--- Problem description ---
Carry none of the pictures over; write out the complete data exactly.

--- Dataset ---
---
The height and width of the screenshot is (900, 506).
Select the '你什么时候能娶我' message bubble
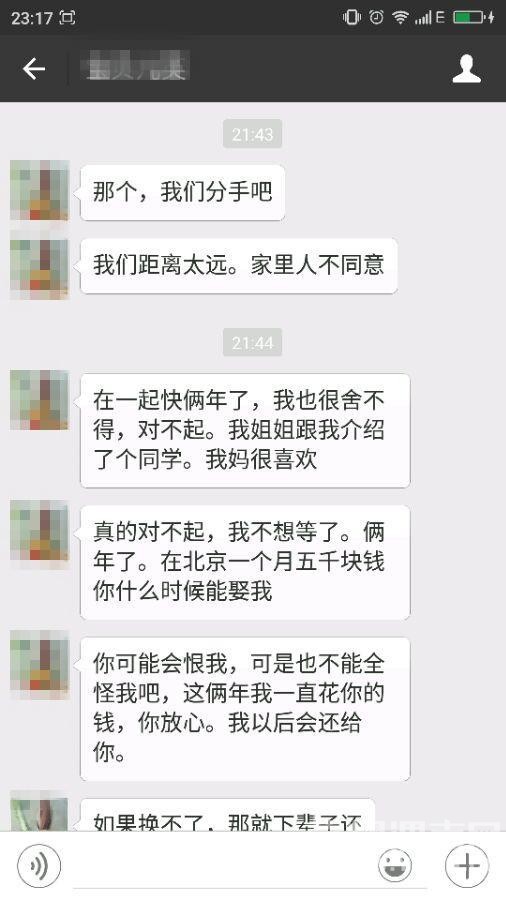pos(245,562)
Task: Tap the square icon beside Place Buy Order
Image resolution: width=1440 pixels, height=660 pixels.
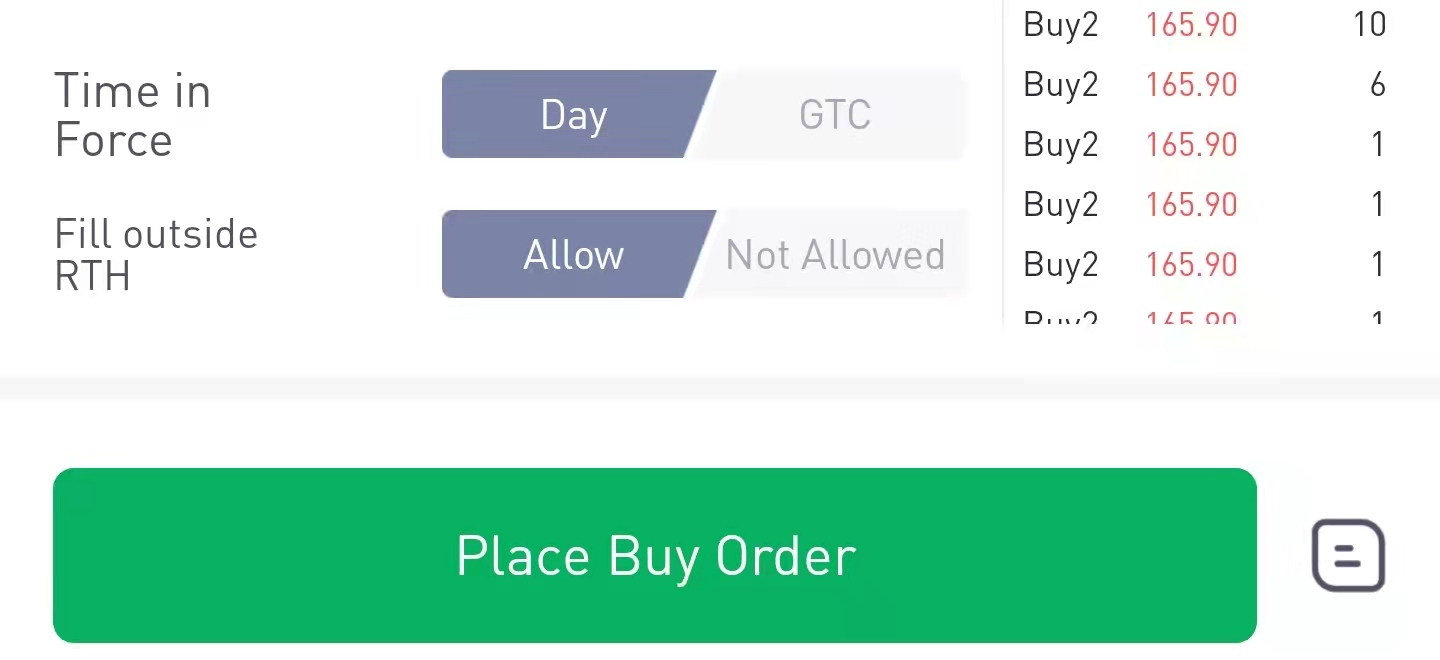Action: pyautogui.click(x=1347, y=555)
---
--- Result ---
The height and width of the screenshot is (900, 506).
Select the '你什么时候能娶我' message bubble
pos(245,562)
Task: Tap the square icon beside Place Buy Order
Image resolution: width=1440 pixels, height=660 pixels.
Action: pyautogui.click(x=1347, y=555)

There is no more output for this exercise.